What if we are not interested in summarising at the domain level, and instead we want to know our power in each of the individual sites? We can use the same functions as before, now run independently over each of the sites. We should fix the ICC at zero because this is no longer a multi-site study:
# how many samples are needed in an independent analysis
get_sample_size_presence(n_clust = 1, prevalence = 0.01, ICC = 0)
#> [1] 161
# get power to detect a 1% variant in each of the individual sites
mapply(get_power_presence, N, MoreArgs = list(ICC = 0))
#> [1] 91.89415 91.89415 45.28434 45.28434 33.10282 33.10282
We find that 161 samples are needed for a single site to be powered to detect a rare variant at 1% prevalence. Accordingly, only our large sites (250 samples) achieve power over 80%, and the smaller sites with 60 and 40 samples have power below 50%. Therefore we would conclude that 4 out of our 6 sites are underpowered at the individual level, and so we may be better off pooling results to the domain level.
What if we also plan on using the same samples to look for a drug resistance marker that we already believe to be at high prevalence? In this case, it can be useful to consider what will be the expected margin of error in our analysis. This is not the same as a power analysis, as we are not conducting a hypothesis test. Rather, we are trying to choose a sample size that gives us a certain level of precision.

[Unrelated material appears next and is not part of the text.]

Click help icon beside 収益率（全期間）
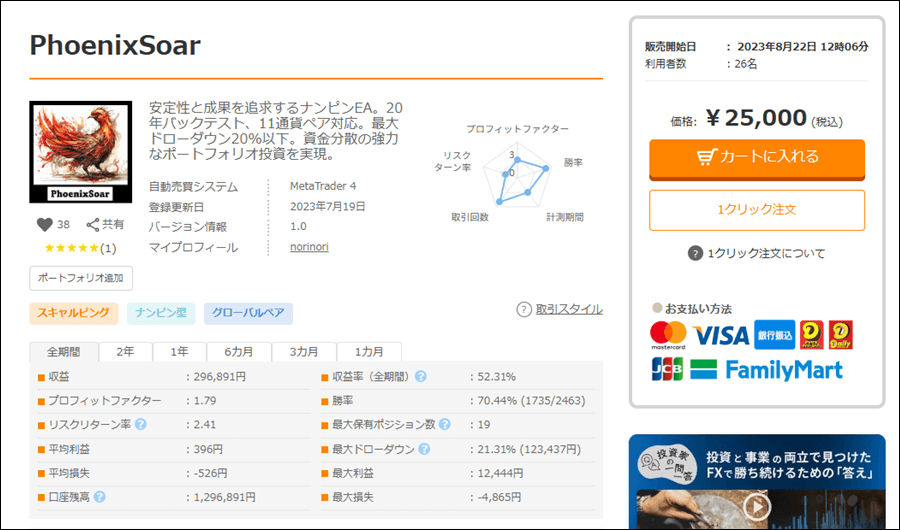The width and height of the screenshot is (900, 530). (x=421, y=377)
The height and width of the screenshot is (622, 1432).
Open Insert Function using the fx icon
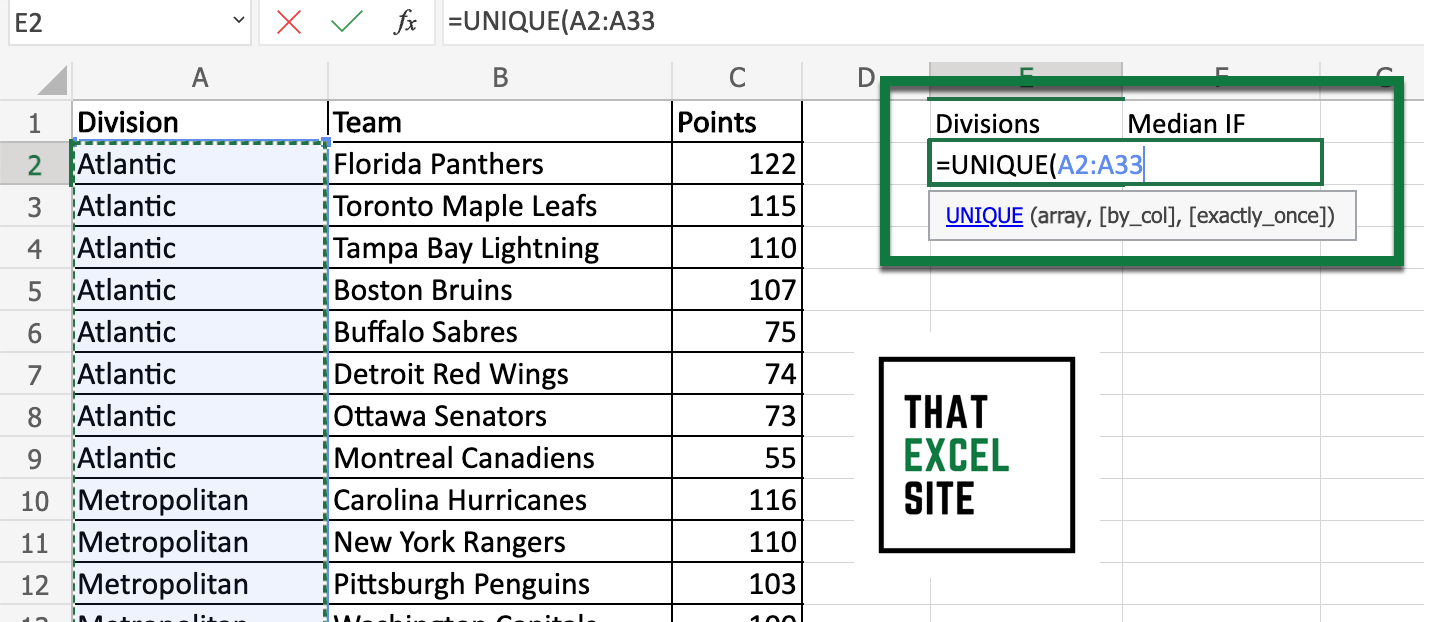404,22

The get_sample_size_margin()
function tells us the
per-site sample size needed to achieve a given margin of error (MOE) if
we plan on pooling results over multiple sites. Here, we assume that the
prevalence of the marker is 20% in the population, and we aim to
estimate this to within plus or minus 10%:
# get sample size needed to achieve 10% MOE if prevalence is 20% and we have 6 sites
get_sample_size_margin(MOE = 0.1, n_clust = 6, prevalence = 0.2, ICC = 0.05)
#> [1] 20
We only need 20 samples to achieve this level of precision, which we
are well above. We can also use the get_margin()
function
to tell us what our MOE would be given a known sample size:
# get MOE assuming 40 samples in each of 6 sites
get_margin(N = 40, n_clust = 6, prevalence = 0.2, ICC = 0.05)
#> lower upper
#> 11.30813 28.69187
With 40 samples we would expect our 95% CI to range from around 11.3% to 28.7%, in other words a MOE of around 8.7%.
The formula used above is extremely simple. It does not allow for
different sample sizes per site, and it also assumes that we know the
ICC exactly rather than estimating it from data. An alternative approach
is to use the DRpower Bayesian model to estimate the
prevalence. In other words, we plan on using the
get_prevalence()
function to obtain a 95% Bayesian credible
interval (CrI). If we plan to estimate prevalence this way, then we
should use the function get_margin_Bayesian()
to estimate
our MOE. This function works by simulation, and allows for different
sample sizes in each site:
# get MOE when using DRpower Bayesian model
get_margin_Bayesian(N, prevalence = 0.2, ICC = 0.05)
#> estimate CI_2.5 CI_97.5
#> lower 12.6323 12.03405 13.23055
#> upper 31.0595 30.12544 31.99356
Using this method, we expect our 95% CrI to range from around 12.6%
to 31%. Note that this MOE is different in the lower and upper
directions meaning the CrI is not symmetric. It is also narrower at the
lower end than our previous get_margin()
estimate, but
wider at the upper end. The Bayesian model makes different assumptions,
and so in general we shouldn’t expect the CrI to be the same as the
CI.
In summary…
N
) that we are happy with for our
pfhrp2/3 analysis. These don’t quite achieve 80% power, but
they are not far off. They have been chosen taking into account
logistical and feasibility constraints as well as statistical
considerations. We also know the number of suspected malaria cases that
we need to enrol (N_suspected
).Notice that this summary considers all end-points for the same sample sizes. We have now arrived at a detailed plan and have a good idea of what we can expect from our results. It is up to us to decide if we want to go ahead with this plan, or if we want to revisit assumptions and modify the plan accordingly.